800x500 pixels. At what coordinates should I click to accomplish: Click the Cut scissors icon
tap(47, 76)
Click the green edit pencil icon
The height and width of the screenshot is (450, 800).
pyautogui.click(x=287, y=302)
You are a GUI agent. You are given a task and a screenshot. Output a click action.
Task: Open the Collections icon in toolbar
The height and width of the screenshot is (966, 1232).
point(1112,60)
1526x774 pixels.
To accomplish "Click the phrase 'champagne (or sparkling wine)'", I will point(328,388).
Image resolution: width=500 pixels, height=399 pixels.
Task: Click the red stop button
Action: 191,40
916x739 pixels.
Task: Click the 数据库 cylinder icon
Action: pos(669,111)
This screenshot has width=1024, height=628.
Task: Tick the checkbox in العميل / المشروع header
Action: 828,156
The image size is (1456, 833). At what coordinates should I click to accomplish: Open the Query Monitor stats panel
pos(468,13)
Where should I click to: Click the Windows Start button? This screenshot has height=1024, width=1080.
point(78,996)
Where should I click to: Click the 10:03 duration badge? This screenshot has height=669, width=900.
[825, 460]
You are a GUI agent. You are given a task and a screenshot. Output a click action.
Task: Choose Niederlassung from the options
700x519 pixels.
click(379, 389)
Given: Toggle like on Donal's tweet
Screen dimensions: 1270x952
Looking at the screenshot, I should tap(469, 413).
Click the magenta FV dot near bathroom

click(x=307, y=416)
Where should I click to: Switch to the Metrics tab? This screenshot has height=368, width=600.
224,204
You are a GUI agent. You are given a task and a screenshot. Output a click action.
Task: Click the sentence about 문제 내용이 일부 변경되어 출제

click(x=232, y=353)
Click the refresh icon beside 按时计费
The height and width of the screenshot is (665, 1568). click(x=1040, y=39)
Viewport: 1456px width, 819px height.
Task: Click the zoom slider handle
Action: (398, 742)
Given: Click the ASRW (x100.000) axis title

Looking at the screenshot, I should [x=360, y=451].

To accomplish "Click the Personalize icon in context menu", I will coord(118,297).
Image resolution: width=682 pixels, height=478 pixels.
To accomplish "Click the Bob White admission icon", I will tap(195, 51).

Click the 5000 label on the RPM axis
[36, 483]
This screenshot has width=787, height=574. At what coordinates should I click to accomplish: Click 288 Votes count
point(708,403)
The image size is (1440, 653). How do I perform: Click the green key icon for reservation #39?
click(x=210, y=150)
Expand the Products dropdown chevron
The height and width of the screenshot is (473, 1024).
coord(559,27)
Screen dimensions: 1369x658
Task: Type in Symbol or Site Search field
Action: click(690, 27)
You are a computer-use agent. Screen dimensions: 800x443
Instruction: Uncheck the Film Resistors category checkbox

*Problem to work on*. Where a line contains "The image size is (1440, 653).", begin there and output each line through the end of the data above, exactly; give no other lines.

*Final answer*.
The image size is (1440, 653). How do I perform: Click the green key icon for reservation #39?
click(x=210, y=150)
Expand the Products dropdown chevron
The height and width of the screenshot is (473, 1024).
coord(559,27)
Screen dimensions: 1369x658
Task: Type in Symbol or Site Search field
Action: click(690, 27)
You are a computer-use agent. Screen dimensions: 800x443
Instruction: Uncheck the Film Resistors category checkbox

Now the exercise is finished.